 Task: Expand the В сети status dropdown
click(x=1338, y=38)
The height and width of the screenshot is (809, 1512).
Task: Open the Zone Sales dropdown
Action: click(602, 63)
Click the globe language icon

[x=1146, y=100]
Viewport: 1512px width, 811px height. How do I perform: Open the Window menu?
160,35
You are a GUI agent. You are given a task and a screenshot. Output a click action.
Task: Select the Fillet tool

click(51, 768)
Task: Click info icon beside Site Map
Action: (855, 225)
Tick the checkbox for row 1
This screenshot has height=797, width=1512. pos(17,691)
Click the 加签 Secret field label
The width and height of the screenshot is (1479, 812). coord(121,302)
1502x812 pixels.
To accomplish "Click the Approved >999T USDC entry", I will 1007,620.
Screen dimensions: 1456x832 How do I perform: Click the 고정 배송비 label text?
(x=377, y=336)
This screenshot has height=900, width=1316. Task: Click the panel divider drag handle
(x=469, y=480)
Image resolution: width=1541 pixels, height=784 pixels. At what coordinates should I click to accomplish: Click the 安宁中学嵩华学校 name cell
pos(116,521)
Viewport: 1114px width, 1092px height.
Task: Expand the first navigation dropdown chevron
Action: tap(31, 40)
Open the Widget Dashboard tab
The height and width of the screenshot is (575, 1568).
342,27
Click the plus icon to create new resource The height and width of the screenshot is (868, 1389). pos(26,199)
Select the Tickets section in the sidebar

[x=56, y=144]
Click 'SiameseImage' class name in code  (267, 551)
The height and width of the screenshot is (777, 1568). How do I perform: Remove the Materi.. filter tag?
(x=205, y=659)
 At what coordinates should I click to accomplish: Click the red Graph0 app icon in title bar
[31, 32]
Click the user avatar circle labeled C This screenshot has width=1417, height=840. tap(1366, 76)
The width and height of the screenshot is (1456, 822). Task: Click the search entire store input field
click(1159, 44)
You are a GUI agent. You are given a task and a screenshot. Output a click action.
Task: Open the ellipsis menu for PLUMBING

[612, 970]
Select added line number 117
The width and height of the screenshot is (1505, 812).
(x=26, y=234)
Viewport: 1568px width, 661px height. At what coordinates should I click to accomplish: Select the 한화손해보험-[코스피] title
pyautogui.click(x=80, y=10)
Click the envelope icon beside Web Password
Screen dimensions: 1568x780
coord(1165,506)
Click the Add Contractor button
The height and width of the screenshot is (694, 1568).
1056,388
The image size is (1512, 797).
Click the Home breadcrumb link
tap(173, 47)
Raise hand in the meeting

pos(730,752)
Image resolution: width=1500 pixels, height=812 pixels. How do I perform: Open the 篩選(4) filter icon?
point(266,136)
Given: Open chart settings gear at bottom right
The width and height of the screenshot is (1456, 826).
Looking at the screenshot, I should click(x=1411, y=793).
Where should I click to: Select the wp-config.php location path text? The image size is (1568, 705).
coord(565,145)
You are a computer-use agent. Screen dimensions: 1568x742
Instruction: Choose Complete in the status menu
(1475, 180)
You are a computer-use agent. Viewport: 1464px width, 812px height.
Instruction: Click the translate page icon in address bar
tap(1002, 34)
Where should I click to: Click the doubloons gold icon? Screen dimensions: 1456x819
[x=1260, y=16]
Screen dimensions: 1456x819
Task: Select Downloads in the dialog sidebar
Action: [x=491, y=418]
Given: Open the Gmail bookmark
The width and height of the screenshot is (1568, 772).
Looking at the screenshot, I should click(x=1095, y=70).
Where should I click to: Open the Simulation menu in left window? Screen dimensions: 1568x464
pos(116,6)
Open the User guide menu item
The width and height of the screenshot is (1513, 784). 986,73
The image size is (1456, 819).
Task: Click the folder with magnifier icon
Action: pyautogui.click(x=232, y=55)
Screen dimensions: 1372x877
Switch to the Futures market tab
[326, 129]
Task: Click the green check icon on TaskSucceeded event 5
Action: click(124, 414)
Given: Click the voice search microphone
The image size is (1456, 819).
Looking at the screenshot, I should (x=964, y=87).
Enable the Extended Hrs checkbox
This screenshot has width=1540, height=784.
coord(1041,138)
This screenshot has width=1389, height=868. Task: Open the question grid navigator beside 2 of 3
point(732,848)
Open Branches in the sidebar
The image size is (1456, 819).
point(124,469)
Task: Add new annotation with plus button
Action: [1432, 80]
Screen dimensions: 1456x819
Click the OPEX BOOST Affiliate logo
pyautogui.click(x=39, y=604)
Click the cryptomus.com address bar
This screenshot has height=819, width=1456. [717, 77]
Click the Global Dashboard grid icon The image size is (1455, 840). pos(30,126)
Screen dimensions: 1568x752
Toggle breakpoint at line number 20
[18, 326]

+++++

PROBLEM: Print out each line of the data exactly.

ANSWER TO THIS PROBLEM:
 Task: Expand the В сети status dropdown
click(x=1338, y=38)
The height and width of the screenshot is (809, 1512).
Task: Open the Zone Sales dropdown
Action: click(602, 63)
Click the globe language icon

[x=1146, y=100]
Viewport: 1512px width, 811px height. How do I perform: Open the Window menu?
160,35
You are a GUI agent. You are given a task and a screenshot. Output a click action.
Task: Select the Fillet tool

click(51, 768)
Task: Click info icon beside Site Map
Action: (855, 225)
Tick the checkbox for row 1
This screenshot has height=797, width=1512. pos(17,691)
Click the 加签 Secret field label
The width and height of the screenshot is (1479, 812). coord(121,302)
1502x812 pixels.
To accomplish "Click the Approved >999T USDC entry", I will 1007,620.
Screen dimensions: 1456x832 How do I perform: Click the 고정 배송비 label text?
(x=377, y=336)
This screenshot has height=900, width=1316. Task: Click the panel divider drag handle
(x=469, y=480)
Image resolution: width=1541 pixels, height=784 pixels. At what coordinates should I click to accomplish: Click the 安宁中学嵩华学校 name cell
pos(116,521)
Viewport: 1114px width, 1092px height.
Task: Expand the first navigation dropdown chevron
Action: tap(31, 40)
Open the Widget Dashboard tab
The height and width of the screenshot is (575, 1568).
342,27
Click the plus icon to create new resource The height and width of the screenshot is (868, 1389). pos(26,199)
Select the Tickets section in the sidebar

[x=56, y=144]
Click 'SiameseImage' class name in code  (267, 551)
The height and width of the screenshot is (777, 1568). How do I perform: Remove the Materi.. filter tag?
(x=205, y=659)
 At what coordinates should I click to accomplish: Click the red Graph0 app icon in title bar
[31, 32]
Click the user avatar circle labeled C This screenshot has width=1417, height=840. tap(1366, 76)
The width and height of the screenshot is (1456, 822). Task: Click the search entire store input field
click(1159, 44)
You are a GUI agent. You are given a task and a screenshot. Output a click action.
Task: Open the ellipsis menu for PLUMBING

[612, 970]
Select added line number 117
The width and height of the screenshot is (1505, 812).
(x=26, y=234)
Viewport: 1568px width, 661px height. At what coordinates should I click to accomplish: Select the 한화손해보험-[코스피] title
pyautogui.click(x=80, y=10)
Click the envelope icon beside Web Password
Screen dimensions: 1568x780
coord(1165,506)
Click the Add Contractor button
The height and width of the screenshot is (694, 1568).
1056,388
The image size is (1512, 797).
Click the Home breadcrumb link
tap(173, 47)
Raise hand in the meeting

pos(730,752)
Image resolution: width=1500 pixels, height=812 pixels. How do I perform: Open the 篩選(4) filter icon?
point(266,136)
Given: Open chart settings gear at bottom right
The width and height of the screenshot is (1456, 826).
Looking at the screenshot, I should click(x=1411, y=793).
Where should I click to: Select the wp-config.php location path text? The image size is (1568, 705).
coord(565,145)
You are a computer-use agent. Screen dimensions: 1568x742
Instruction: Choose Complete in the status menu
(1475, 180)
You are a computer-use agent. Viewport: 1464px width, 812px height.
Instruction: Click the translate page icon in address bar
tap(1002, 34)
Where should I click to: Click the doubloons gold icon? Screen dimensions: 1456x819
[x=1260, y=16]
Screen dimensions: 1456x819
Task: Select Downloads in the dialog sidebar
Action: [x=491, y=418]
Given: Open the Gmail bookmark
The width and height of the screenshot is (1568, 772).
Looking at the screenshot, I should click(x=1095, y=70).
Where should I click to: Open the Simulation menu in left window? Screen dimensions: 1568x464
pos(116,6)
Open the User guide menu item
The width and height of the screenshot is (1513, 784). 986,73
The image size is (1456, 819).
Task: Click the folder with magnifier icon
Action: pyautogui.click(x=232, y=55)
Screen dimensions: 1372x877
Switch to the Futures market tab
[326, 129]
Task: Click the green check icon on TaskSucceeded event 5
Action: click(124, 414)
Given: Click the voice search microphone
The image size is (1456, 819).
Looking at the screenshot, I should (x=964, y=87).
Enable the Extended Hrs checkbox
This screenshot has width=1540, height=784.
coord(1041,138)
This screenshot has width=1389, height=868. Task: Open the question grid navigator beside 2 of 3
point(732,848)
Open Branches in the sidebar
The image size is (1456, 819).
point(124,469)
Task: Add new annotation with plus button
Action: [1432, 80]
Screen dimensions: 1456x819
Click the OPEX BOOST Affiliate logo
pyautogui.click(x=39, y=604)
Click the cryptomus.com address bar
This screenshot has height=819, width=1456. [717, 77]
Click the Global Dashboard grid icon The image size is (1455, 840). pos(30,126)
Screen dimensions: 1568x752
Toggle breakpoint at line number 20
[18, 326]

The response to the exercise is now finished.